Reading passage:
········

Notably, if we had employed the original conservative RFCI with the SNP variables but without the adaptations proposed in the anchorFCI algorithm, not only would numerous orientations remain undetermined, but we would also see some phenotypes identified as causes of genotypes (e.g., DLP is learned as a cause of the SNP rs340643), contradicting the current understanding that genetic variables cannot be caused by phenotypes. For further details, please refer to the Supplementary Material.

3.4 Causal effect identification and estimation

All directed edges in Figure 3 of the PAG are free from latent confounding influence (as per the visibility graphical criterion by Zhang (2008a)), and their corresponding total causal effects are all identified using the generalized backdoor criterion (GBDC), by Maathuis and Colombo (2015). The estimation of interventional expectations and probabilities was conducted as detailed in Section 2.5. For coefficient estimates, associated statistics, and p-values of all regression models involved, please refer to the Supplementary Material.

········

Source material:
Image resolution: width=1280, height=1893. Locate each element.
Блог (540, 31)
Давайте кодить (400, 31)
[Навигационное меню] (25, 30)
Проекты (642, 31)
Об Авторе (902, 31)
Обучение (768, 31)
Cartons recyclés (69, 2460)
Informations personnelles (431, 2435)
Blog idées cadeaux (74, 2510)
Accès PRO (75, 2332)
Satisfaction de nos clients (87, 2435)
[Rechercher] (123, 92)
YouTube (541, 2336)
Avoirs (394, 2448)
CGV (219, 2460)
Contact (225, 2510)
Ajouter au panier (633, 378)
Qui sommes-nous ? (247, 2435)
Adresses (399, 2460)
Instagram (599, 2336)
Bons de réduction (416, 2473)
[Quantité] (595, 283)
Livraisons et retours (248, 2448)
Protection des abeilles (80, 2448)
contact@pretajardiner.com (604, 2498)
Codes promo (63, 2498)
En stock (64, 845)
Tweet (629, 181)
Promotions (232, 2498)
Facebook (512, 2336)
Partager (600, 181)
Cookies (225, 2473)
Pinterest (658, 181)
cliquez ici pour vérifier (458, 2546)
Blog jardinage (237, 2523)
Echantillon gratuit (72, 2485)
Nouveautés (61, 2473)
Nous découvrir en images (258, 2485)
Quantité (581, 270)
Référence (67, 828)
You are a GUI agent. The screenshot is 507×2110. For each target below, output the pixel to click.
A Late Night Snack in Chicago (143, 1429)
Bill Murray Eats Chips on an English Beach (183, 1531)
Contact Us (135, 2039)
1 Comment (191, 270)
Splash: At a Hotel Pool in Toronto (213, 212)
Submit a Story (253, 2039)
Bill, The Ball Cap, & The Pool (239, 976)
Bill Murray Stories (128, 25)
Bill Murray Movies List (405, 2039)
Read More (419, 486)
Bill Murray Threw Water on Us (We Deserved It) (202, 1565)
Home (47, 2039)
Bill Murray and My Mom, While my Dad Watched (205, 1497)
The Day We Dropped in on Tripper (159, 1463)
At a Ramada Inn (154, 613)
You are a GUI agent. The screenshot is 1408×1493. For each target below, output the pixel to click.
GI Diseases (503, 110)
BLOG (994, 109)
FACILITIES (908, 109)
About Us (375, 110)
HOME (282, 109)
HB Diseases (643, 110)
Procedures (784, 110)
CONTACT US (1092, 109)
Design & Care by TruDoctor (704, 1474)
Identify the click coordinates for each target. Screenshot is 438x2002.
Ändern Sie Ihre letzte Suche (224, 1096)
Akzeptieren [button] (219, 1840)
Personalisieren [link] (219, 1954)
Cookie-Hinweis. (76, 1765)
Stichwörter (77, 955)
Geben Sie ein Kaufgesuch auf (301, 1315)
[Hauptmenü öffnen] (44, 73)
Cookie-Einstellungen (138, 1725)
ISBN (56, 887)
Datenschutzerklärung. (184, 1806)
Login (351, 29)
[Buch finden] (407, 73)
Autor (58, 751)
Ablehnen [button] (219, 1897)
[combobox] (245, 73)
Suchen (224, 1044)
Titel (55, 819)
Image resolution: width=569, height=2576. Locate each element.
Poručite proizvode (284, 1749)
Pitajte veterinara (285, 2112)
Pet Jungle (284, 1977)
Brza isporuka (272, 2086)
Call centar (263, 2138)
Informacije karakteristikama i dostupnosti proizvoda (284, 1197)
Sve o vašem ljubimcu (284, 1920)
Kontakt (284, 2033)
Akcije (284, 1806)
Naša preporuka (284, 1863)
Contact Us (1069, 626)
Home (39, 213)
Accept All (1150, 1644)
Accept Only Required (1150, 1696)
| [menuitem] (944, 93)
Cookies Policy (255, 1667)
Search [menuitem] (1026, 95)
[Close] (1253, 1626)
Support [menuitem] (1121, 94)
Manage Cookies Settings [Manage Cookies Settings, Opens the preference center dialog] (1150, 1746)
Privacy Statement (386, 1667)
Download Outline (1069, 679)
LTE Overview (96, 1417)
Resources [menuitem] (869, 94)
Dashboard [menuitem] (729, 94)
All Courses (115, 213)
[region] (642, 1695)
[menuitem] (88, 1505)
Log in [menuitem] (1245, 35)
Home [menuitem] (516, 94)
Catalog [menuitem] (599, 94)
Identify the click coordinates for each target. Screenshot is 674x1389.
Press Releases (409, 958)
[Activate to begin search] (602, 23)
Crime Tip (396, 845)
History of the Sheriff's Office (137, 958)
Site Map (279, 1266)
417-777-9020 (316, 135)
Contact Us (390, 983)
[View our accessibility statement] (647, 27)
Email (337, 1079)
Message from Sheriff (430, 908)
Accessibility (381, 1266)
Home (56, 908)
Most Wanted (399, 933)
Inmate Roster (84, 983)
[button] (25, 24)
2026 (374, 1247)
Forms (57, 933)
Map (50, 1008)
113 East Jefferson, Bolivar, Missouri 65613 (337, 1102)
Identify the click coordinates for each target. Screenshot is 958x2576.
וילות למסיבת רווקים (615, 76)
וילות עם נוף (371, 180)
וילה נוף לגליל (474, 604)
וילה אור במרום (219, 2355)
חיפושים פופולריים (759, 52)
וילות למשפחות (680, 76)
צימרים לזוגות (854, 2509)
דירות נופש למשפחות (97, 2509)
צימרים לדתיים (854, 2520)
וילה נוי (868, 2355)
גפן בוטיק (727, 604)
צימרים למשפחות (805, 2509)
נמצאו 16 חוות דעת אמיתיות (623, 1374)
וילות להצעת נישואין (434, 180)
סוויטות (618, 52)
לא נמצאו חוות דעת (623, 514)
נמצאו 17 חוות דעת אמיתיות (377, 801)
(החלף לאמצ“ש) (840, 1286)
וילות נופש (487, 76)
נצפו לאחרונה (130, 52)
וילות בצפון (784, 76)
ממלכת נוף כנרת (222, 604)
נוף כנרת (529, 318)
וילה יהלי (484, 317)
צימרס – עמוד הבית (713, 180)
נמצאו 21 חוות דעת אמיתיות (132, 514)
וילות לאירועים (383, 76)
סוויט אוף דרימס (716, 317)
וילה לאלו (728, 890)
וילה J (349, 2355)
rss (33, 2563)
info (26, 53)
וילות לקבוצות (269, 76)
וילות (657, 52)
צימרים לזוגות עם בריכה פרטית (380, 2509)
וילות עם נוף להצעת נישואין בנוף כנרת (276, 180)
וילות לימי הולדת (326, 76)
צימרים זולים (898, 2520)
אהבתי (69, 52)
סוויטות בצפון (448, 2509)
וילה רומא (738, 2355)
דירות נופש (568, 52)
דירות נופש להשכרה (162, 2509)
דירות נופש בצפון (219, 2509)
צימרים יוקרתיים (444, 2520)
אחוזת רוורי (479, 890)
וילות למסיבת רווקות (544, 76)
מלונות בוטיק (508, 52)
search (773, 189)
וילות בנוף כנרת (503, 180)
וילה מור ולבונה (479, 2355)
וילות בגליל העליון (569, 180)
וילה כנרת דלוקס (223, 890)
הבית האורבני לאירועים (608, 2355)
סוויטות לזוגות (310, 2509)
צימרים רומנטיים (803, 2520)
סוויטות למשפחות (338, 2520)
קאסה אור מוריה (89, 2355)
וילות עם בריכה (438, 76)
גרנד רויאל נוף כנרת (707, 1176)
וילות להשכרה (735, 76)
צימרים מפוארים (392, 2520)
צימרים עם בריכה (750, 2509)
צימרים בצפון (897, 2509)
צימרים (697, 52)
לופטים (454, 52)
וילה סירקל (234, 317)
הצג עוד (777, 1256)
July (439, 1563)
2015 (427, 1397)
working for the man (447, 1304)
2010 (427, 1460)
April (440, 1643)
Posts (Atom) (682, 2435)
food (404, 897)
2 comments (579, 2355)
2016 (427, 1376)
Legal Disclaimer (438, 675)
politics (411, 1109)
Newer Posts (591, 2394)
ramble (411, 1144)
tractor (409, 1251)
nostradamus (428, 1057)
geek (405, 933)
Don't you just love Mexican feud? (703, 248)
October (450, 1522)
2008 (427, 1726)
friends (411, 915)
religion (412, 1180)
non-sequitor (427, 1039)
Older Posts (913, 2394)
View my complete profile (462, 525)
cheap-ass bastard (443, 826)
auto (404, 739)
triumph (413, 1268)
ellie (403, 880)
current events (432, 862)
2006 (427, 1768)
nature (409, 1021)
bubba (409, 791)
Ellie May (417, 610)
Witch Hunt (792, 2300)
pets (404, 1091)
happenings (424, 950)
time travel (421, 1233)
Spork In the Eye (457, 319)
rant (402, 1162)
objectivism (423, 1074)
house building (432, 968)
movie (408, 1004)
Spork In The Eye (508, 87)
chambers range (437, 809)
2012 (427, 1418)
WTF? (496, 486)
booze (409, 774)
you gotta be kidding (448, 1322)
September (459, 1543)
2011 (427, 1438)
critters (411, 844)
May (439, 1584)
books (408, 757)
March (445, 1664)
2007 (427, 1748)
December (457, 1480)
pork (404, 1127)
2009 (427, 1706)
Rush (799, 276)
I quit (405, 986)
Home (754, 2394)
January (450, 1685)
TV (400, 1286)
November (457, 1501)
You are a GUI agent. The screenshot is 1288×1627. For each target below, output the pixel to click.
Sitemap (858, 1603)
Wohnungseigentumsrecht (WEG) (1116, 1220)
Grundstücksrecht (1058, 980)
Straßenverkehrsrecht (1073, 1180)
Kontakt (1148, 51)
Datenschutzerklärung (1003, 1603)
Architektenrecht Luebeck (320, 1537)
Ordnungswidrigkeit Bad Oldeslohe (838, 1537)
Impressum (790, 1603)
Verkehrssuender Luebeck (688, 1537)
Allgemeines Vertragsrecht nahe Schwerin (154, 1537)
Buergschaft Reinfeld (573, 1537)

········

Task list:
a - In the causal inference passage, which criterion was used to identify the total causal effects of the directed edges?
b - Condense the paragraph of the causal inference passage that begins "All directed edges in Figure 3" into a short list that keeps its main facts.
c - Carry the causal inference passage forward from where it stops.
The records have no connection to the causal inference passage.

Answers to the exercises:
a - The generalized backdoor criterion (GBDC) by Maathuis and Colombo (2015) was used.

b -
- Under the visibility graphical criterion of Zhang (2008a), all directed edges in Figure 3 of the PAG are free from latent confounding influence.
- Their total causal effects are identified with the generalized backdoor criterion (GBDC) of Maathuis and Colombo (2015).
- Interventional expectations and probabilities were estimated as described in Section 2.5.
- Coefficient estimates, associated statistics, and p-values for all regression models are in the Supplementary Material.

c -
3.4.1 Obesity HTN

Figure 4A shows the point estimate and 95% confidence interval (CI) for the probability of HTN given an intervention on Obesity (P(HTN|do(Obesity))). The effect appears as unconfounded in the PAG, so the adjustment only considered the standard set of covariates, namely sex, age (original and squared), and the first two principal components of global ancestry. The non-overlapping intervals suggest a significant difference between these probabilities: for non-obese individuals, it is 0.38 with a 95% CI of [0.29, 0.5], while for obese individuals, it is 0.65 with a 95% CI of [0.52, 0.76].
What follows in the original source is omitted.